Our Declaration of Independence states that it is our right and duty to rebel against our government when a tyranny is established, or when government fails “to secure these rights.” This idea is behind the advocates of the second Amendment, who see the government seizure of arms, or gun control, as the first step toward tyranny. But armed rebellion in our age will fail, and again, would harm innocents. The officers who work a peaceable assembly, where citizens exercise their constitutional right to petition their government for the redress of grievances, have nothing to do with the billionairs who devised the heroin-oxy scandal or the corrupt politicians who cannot even hold office anymore without “campaign contributions,” which are indistinguishable from legal bribery. We cannot get at the invisible internet billionaires who work to stifle free speech even as I write. Nor can we approach the drug companies that persuaded the doctors to set aside medicine for the practice of legal drug dealing. And as has been said regarding the armed opposition to federal property seizures, they do not have a George Washington to lead a rebellion, and the far right in armed rebellion is in fact the straightest road to tyranny.

What I am suggesting is that this idea be joined not with armed rebellion, but with peaceful protest. As Martin addressed injustice by taking blows like Jesus, without even striking back, so libertarian protest can proceed, and may only be able to proceed, by following Dr. King in non-violent protest.
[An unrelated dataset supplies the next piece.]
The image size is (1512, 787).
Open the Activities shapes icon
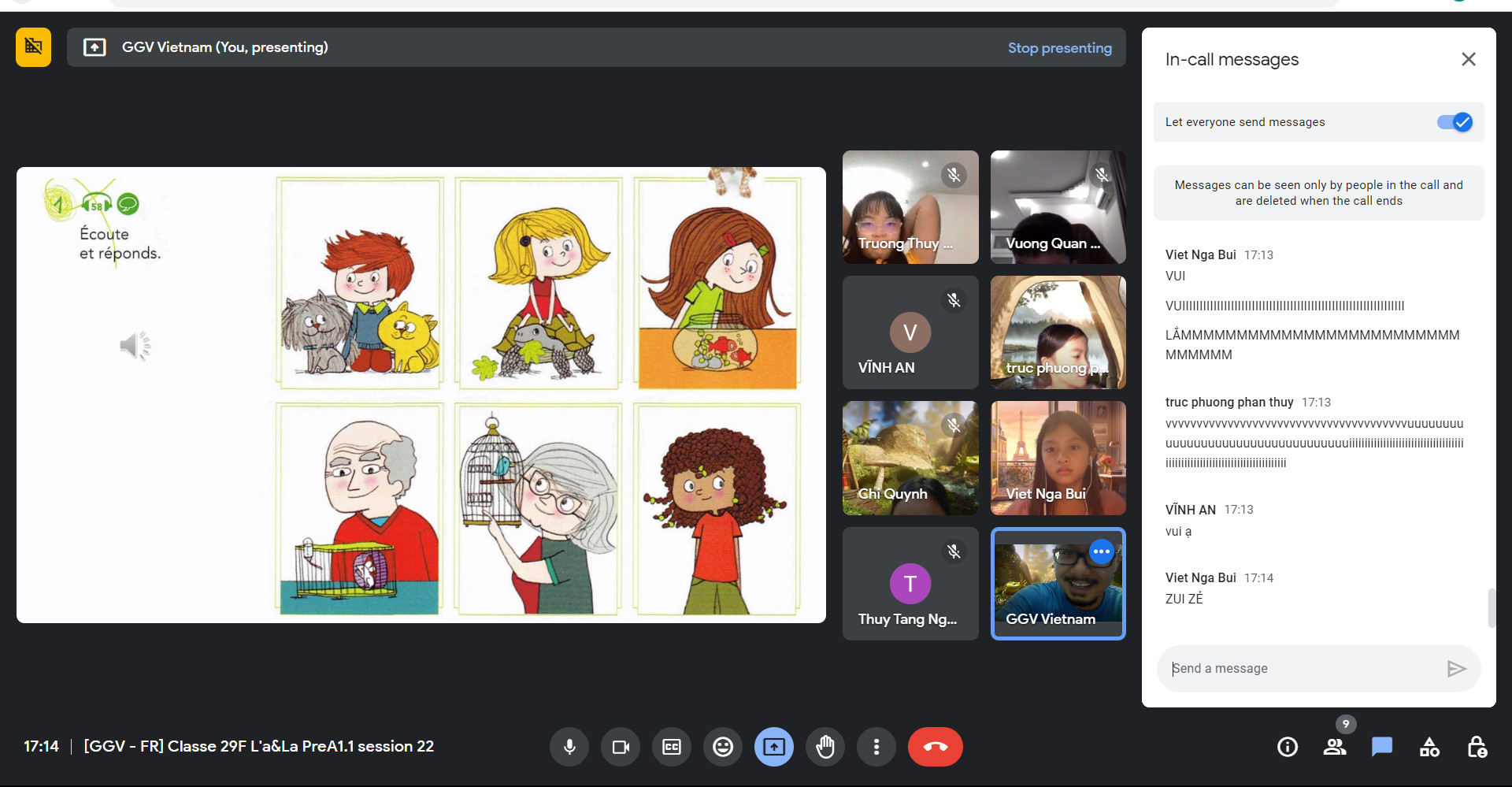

The true revolution is within, within ourselves and in the soul, not the body of our nation. We are sliding toward tyranny, but bloodshed will only make things worse. The way to address this slide is within: we just say no to the profiteering doctors, the corrupt internet companies and the corrupt politicians, beginning with us, the people, or from within. We will simply stand upright. Then we will simply sit down, and not participate, like Rosa Parks and the Birmingham bus boycott. We will step aside from the corrupt world, and only live in the just world. We will leave aside the internet, the cell phones now useless because they are so marketed and hacked, and perhaps, for women, even the public restrooms. Much of modern technology has become useless, because without integrity these things do more harm than good. Then, perhaps the voters get off their opium couch and elect some representatives who are capable of more than selling used cars and lining their own pockets to the great applause of the many, when they look up between their serious pursuits of porn, drugs and video games. We will simply not participate, and we will say why, and keep saying why, whether or our speech is blocked and anyone ever listens, or not.